Photo by @the_las_memperor
Photo by @the_las_memperor

The Future of Life Institute (FLI) has appeared across various articles and areas within the field of Artificial Intelligence, at least where I have looked. They seem to be concerned with the unknown future and how it affects us. Since I have been exploring the topic of AI Safety it does now make sense seeing as FLI has funded a series of different projects throughout the last five years particularly with two rounds, both funded by Elon Musk and different research institutes. The first round seems to have been in 2015 with a focus on AI Safety Researchers and the second round with its focus on artificial general intelligence (AGI) Safety Researchers in 2018. Since the project summaries are all out online I decided to have a think about each in turn.

About The Future of Life Institute

FLI has a mission: To catalyze and support research and initiatives for safeguarding life and developing optimistic visions of the future, including positive ways for humanity to steer its own course considering new technologies and challenges. FLI is currently focusing on keeping artificial intelligence beneficial and they are also exploring ways of reducing risks from nuclear weapons and biotechnology. They are based in Boston and held a launch event at MIT in 2014. They organised a conference on the Future of AI in 2015. 5000 researchers signed on a letter to make AI robust. In 2015 Elon Musk announced that he would be supporting with $10 million, with the first $6 million set up at that time. 37 researchers were chosen and grant winners produced over 45 scientific publications. I may get to these publications from 2015, however first I will focus on the most recent round and its outline.

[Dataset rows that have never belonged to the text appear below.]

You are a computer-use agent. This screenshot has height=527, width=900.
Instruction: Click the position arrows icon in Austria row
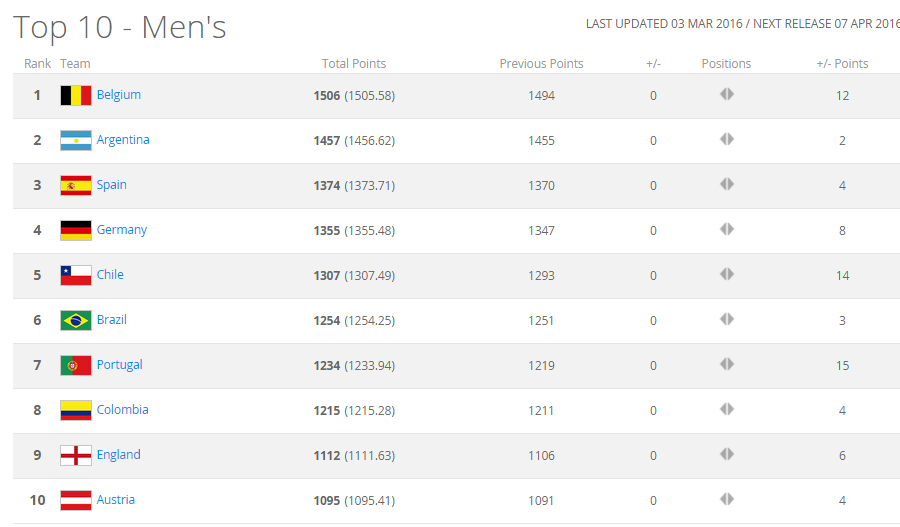pyautogui.click(x=727, y=499)
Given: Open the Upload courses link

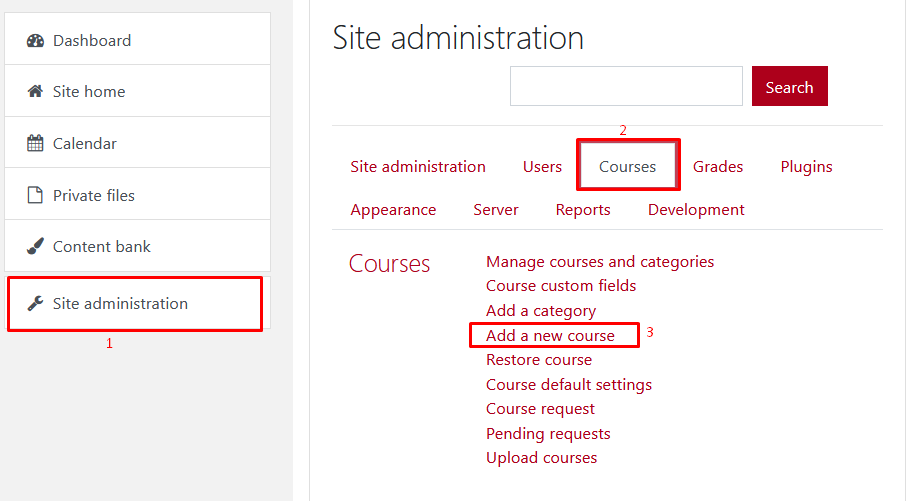Looking at the screenshot, I should point(541,458).
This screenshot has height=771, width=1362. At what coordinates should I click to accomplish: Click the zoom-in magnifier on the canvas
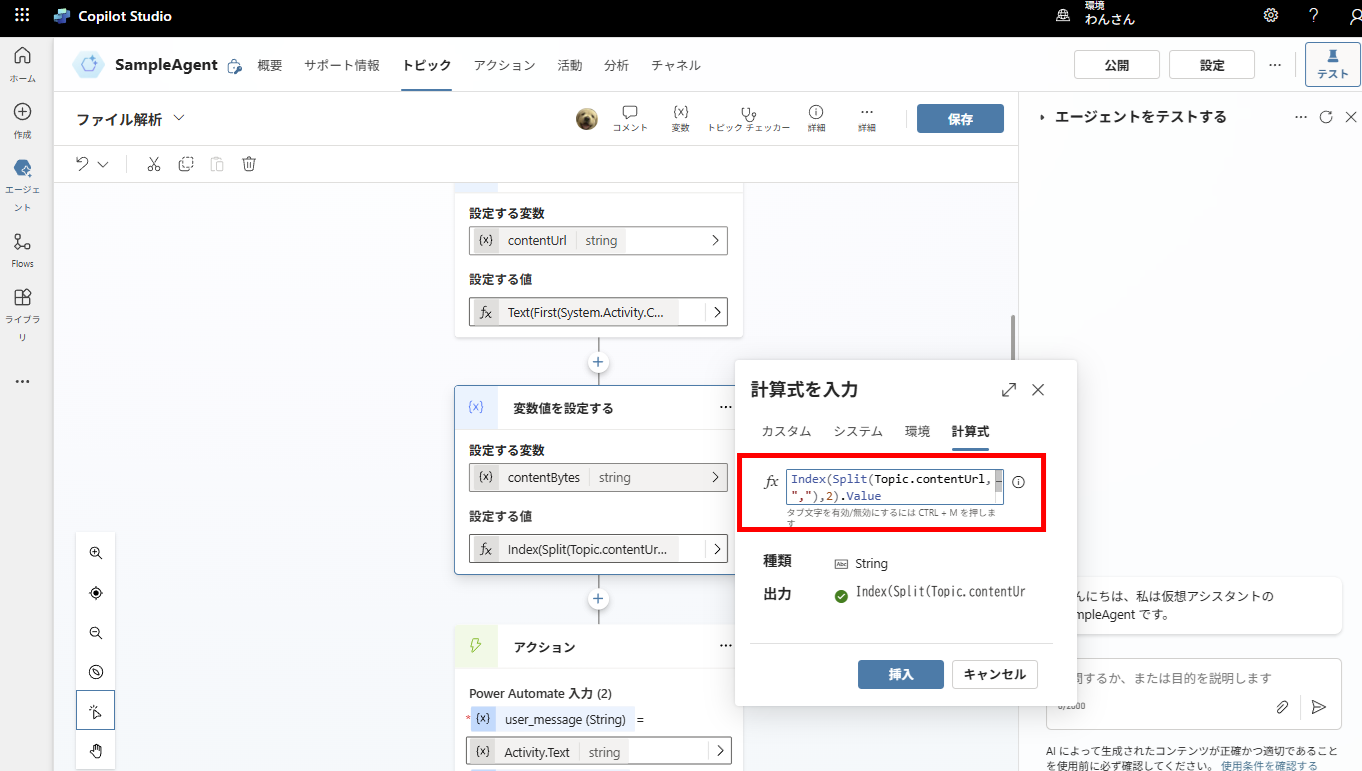tap(95, 552)
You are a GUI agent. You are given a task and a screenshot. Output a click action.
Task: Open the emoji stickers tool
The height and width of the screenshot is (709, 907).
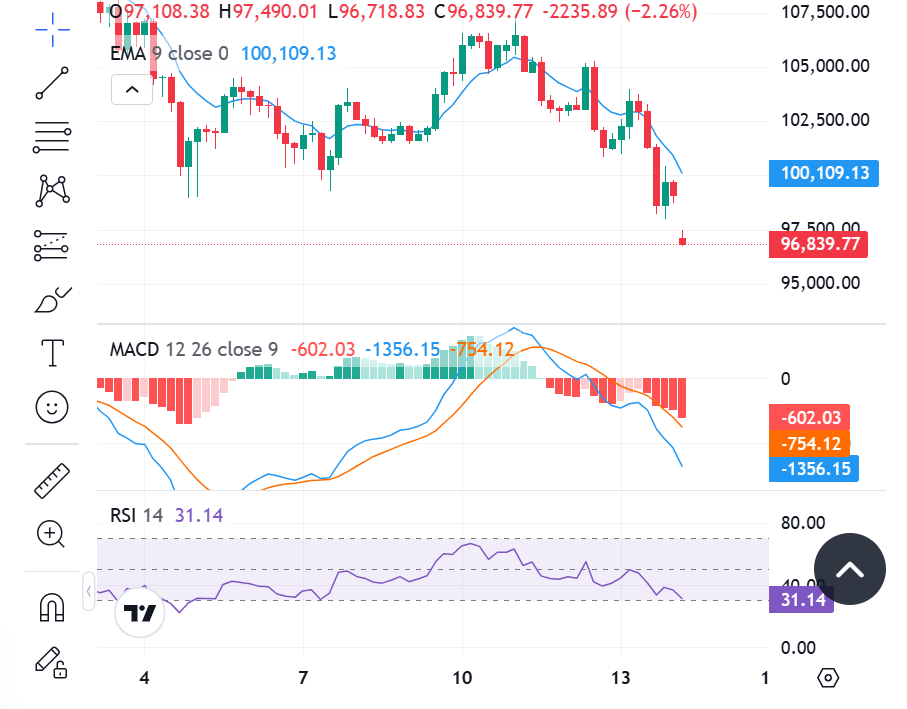[x=52, y=407]
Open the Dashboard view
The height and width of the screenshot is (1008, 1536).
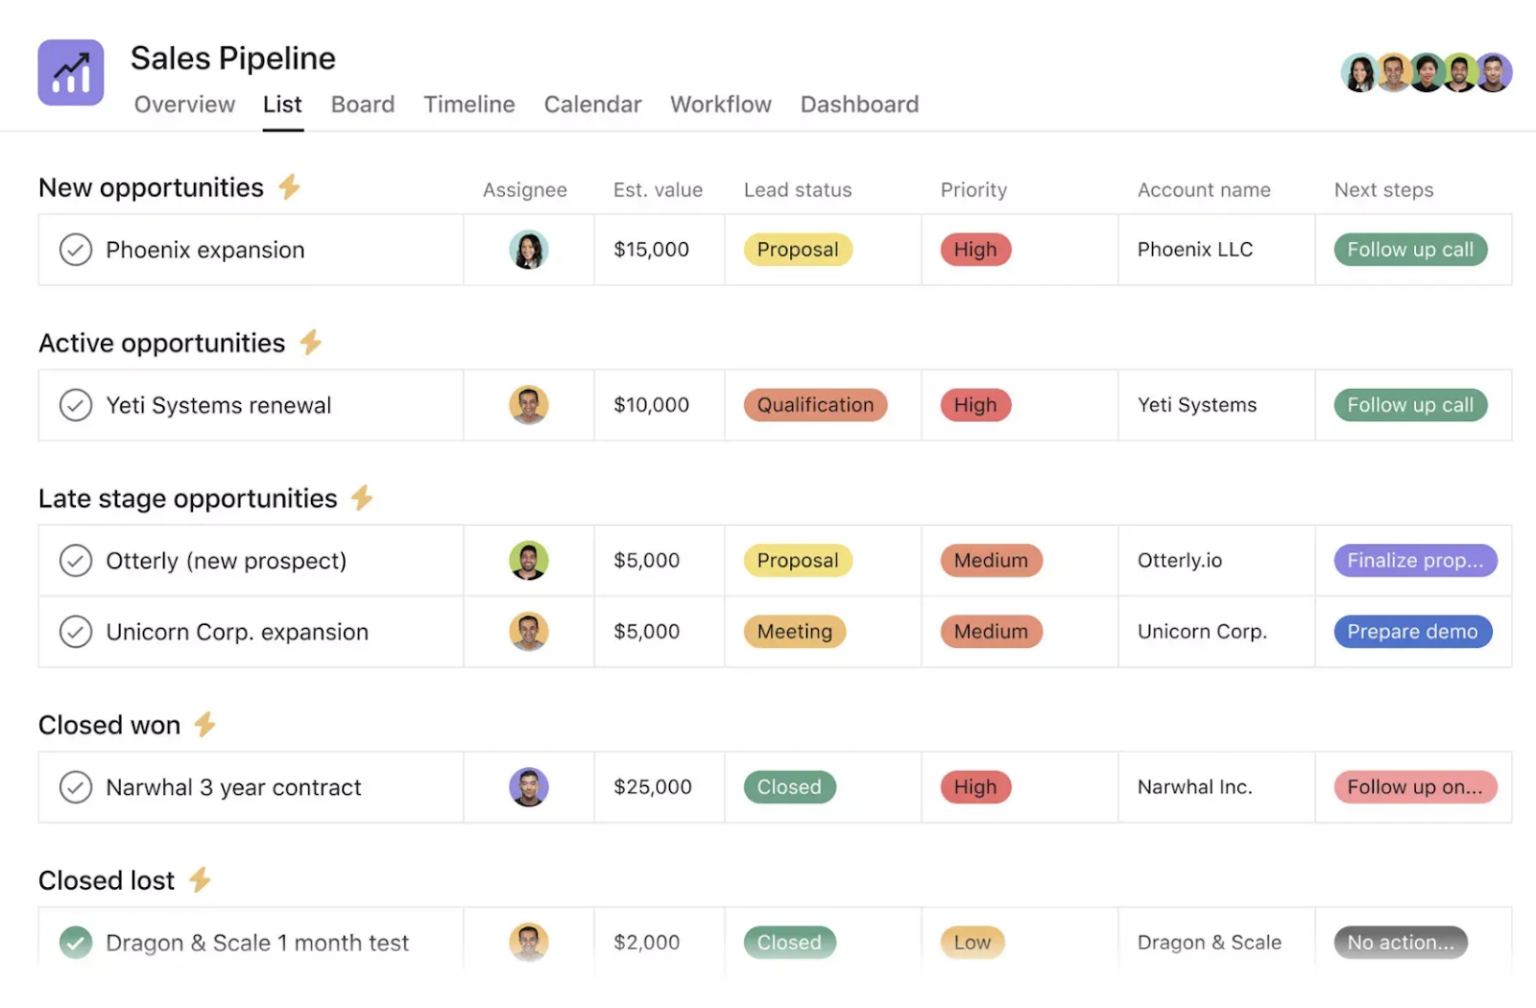pyautogui.click(x=858, y=104)
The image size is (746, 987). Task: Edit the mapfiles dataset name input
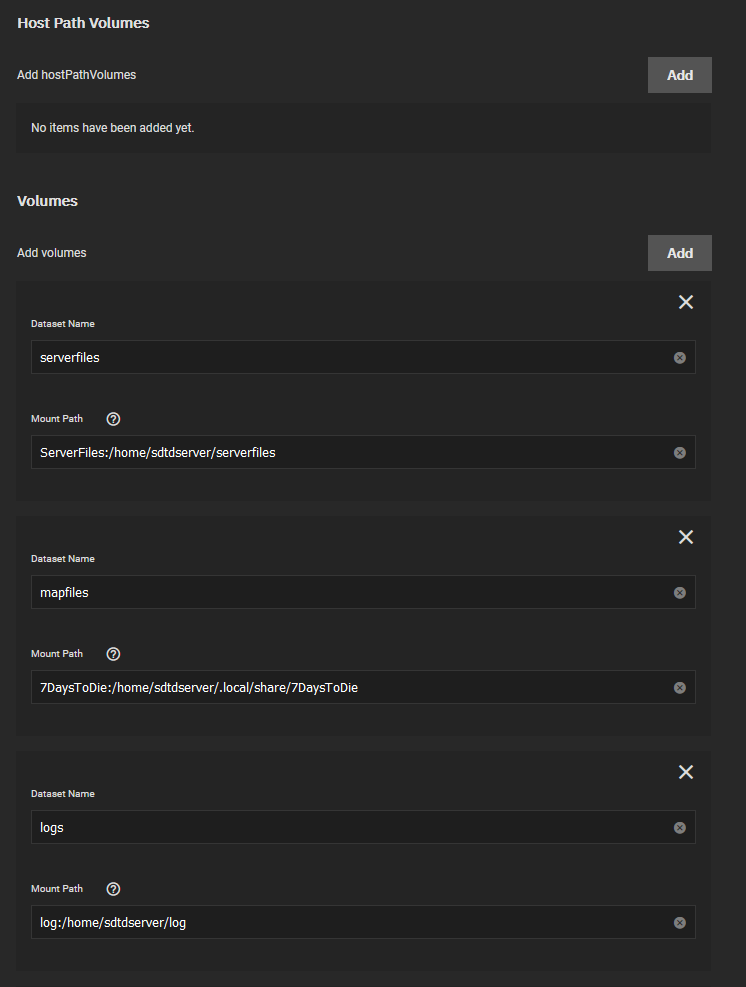pos(363,592)
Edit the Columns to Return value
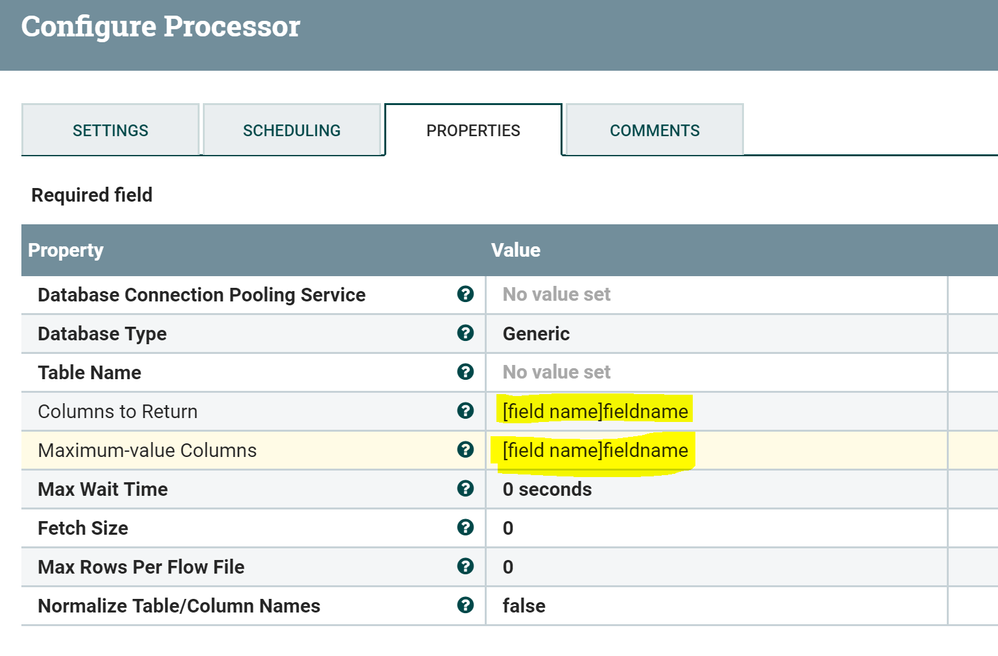 595,411
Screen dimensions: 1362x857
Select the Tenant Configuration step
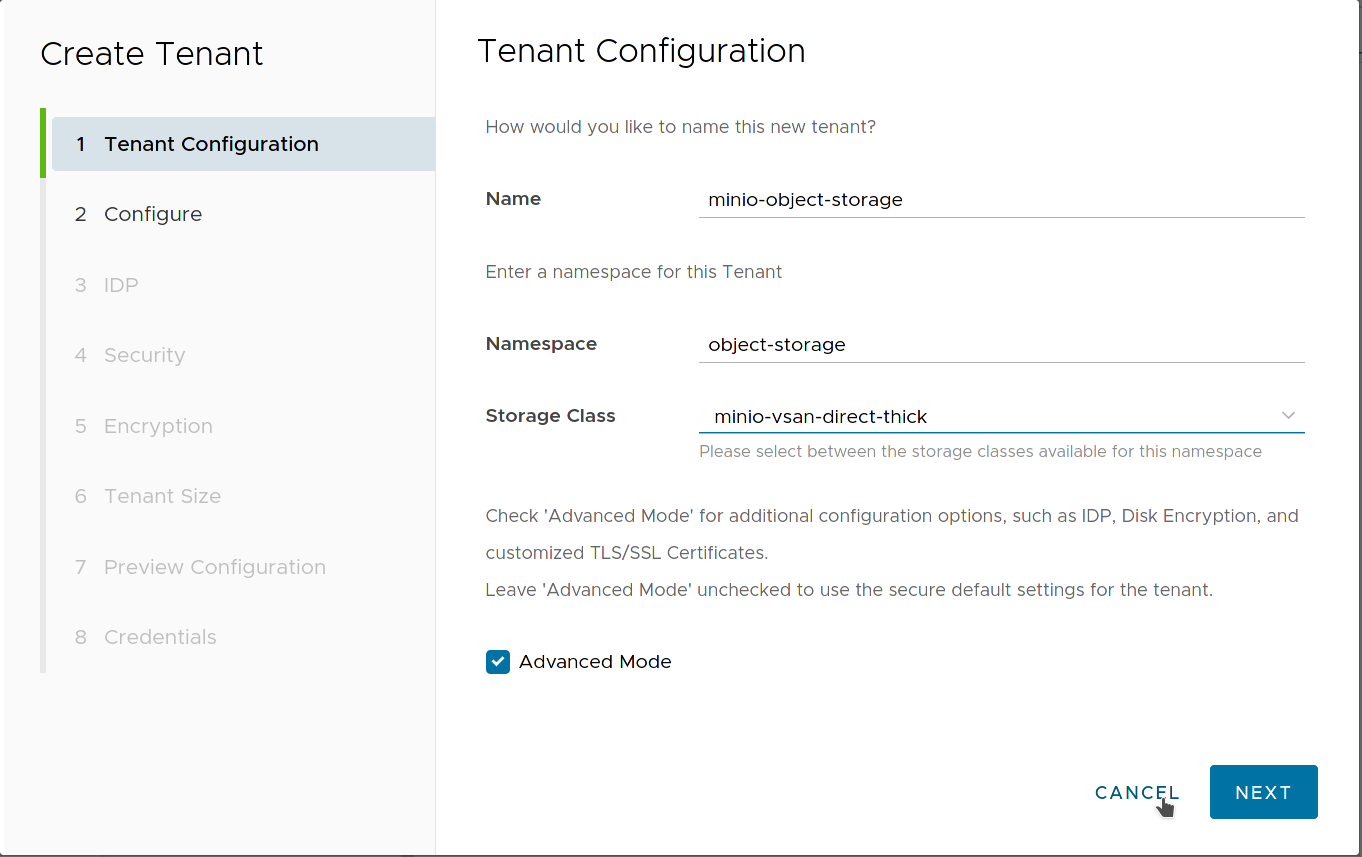210,143
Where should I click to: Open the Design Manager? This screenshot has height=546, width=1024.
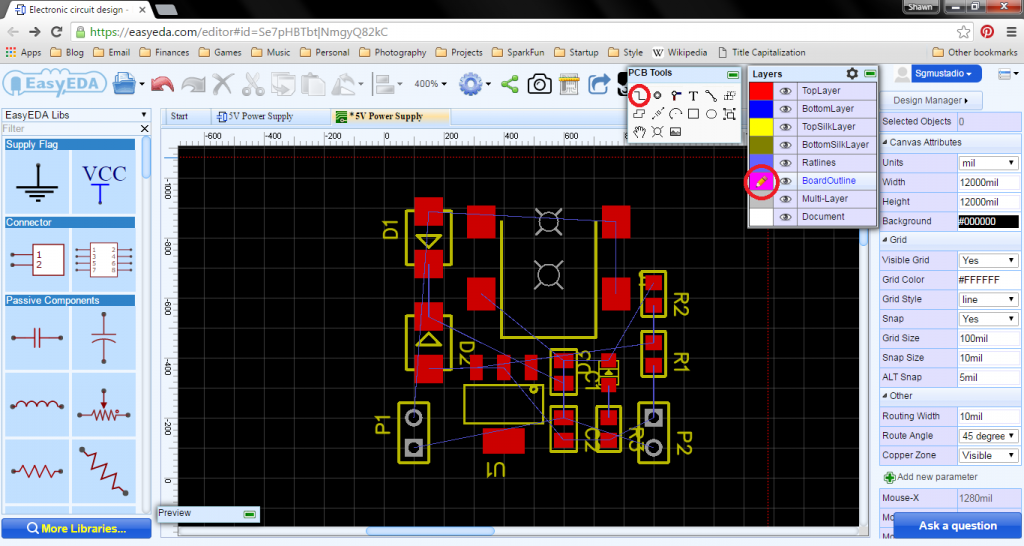click(x=928, y=100)
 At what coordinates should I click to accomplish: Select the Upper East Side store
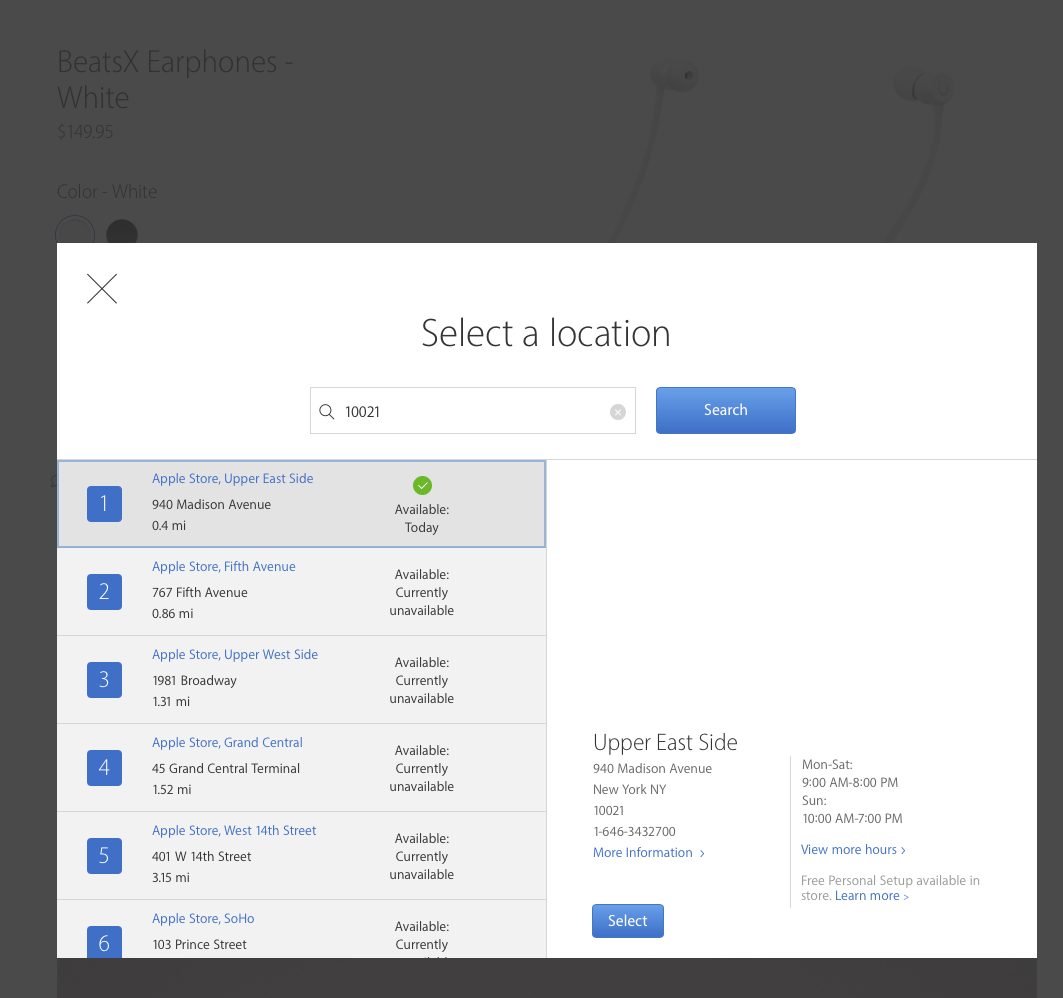[628, 921]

The FLI 2018 Funding Round Project Summaries and Thoughts on Technical Abstracts

In spring of 2018, FLI launched their second AI Safety Research program, this time focusing on Artificial General Intelligence (AGI. By the summer, 10 researchers were awarded over $2 million to tackle the technical and strategic questions related to preparing for AGI. I have reposted the technical abstracts and will give some thoughts or see if I find any terminology or directions worth exploring in brief. I apologise if you find this too basic, I do this as an exercise to better understand the proposals.

1. Allan Dafoe

"Technical Abstract: ​Artificial general intelligence (AGI) may be developed within this century. While this event could bring vast benefits, such as a dramatic acceleration of scientific and economic progress, it also poses important risks. A recent survey shows that the median AI researcher believes there is at least a one-in-twenty chance of a negative outcome as extreme as human extinction. Ensuring that AGI is developed safely and beneficially, and that the worst risks are avoided, will require institutions that do not yet exist.

Nevertheless, the need to design and understand these institutions has so far inspired very little academic work. Our programme aims to address several questions that are foundational to the problem of governing advanced AI systems. We will pursue four workstreams toward this aim, concerning the state of Chinese AI research and policy thought, evolving relationships between governments and AI research firms, the prospects for verifying agreements on AI use and development, and strategically relevant properties of AI systems that may guide states’ approaches to AI governance. Outputs of the programme will include academic publications, workshops, and consultations with leading actors in AI development and policy."

Main thread:

  • This is a research project to understand institutions developing AI looking at approaches to AI governance and international relationships.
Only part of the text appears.